* _REQUIREMENT_
All lines from the one holding "The height and width of the screenshot is (166, 329)." down to the last line of the entries are to be reproduced exactly, with no other lines.

Saved data entries

======

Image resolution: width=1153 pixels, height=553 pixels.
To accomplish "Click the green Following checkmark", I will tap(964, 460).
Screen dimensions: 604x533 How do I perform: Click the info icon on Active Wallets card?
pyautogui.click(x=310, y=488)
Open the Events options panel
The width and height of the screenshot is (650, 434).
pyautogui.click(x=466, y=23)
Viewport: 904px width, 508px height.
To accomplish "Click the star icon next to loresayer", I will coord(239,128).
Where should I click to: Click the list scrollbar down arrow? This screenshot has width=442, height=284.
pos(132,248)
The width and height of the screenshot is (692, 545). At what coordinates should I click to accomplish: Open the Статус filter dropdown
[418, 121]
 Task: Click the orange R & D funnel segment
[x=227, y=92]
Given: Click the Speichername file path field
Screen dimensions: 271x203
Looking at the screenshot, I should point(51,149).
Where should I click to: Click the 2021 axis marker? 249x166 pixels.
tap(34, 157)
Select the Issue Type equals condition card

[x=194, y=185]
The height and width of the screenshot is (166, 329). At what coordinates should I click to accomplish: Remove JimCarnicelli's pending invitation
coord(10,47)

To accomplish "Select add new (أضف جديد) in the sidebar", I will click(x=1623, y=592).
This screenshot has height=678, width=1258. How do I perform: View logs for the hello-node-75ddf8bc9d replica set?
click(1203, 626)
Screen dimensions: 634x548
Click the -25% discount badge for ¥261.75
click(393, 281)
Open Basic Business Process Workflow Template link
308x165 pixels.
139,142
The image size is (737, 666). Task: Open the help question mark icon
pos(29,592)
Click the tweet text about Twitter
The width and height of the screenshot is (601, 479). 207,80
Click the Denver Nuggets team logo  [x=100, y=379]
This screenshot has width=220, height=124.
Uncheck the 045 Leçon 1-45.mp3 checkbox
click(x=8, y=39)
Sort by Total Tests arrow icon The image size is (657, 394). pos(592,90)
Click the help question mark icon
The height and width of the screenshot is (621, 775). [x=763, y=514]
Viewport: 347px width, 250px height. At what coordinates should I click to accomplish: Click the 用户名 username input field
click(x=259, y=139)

======

* _TASK SOLUTION_
The height and width of the screenshot is (166, 329). At what coordinates should I click to accomplish: Remove JimCarnicelli's pending invitation
coord(10,47)

To accomplish "Select add new (أضف جديد) in the sidebar", I will click(x=1623, y=592).
This screenshot has height=678, width=1258. How do I perform: View logs for the hello-node-75ddf8bc9d replica set?
click(1203, 626)
Screen dimensions: 634x548
Click the -25% discount badge for ¥261.75
click(393, 281)
Open Basic Business Process Workflow Template link
308x165 pixels.
139,142
The image size is (737, 666). Task: Open the help question mark icon
pos(29,592)
Click the tweet text about Twitter
The width and height of the screenshot is (601, 479). 207,80
Click the Denver Nuggets team logo  [x=100, y=379]
This screenshot has width=220, height=124.
Uncheck the 045 Leçon 1-45.mp3 checkbox
click(x=8, y=39)
Sort by Total Tests arrow icon The image size is (657, 394). pos(592,90)
Click the help question mark icon
The height and width of the screenshot is (621, 775). [x=763, y=514]
Viewport: 347px width, 250px height. At what coordinates should I click to accomplish: Click the 用户名 username input field
click(x=259, y=139)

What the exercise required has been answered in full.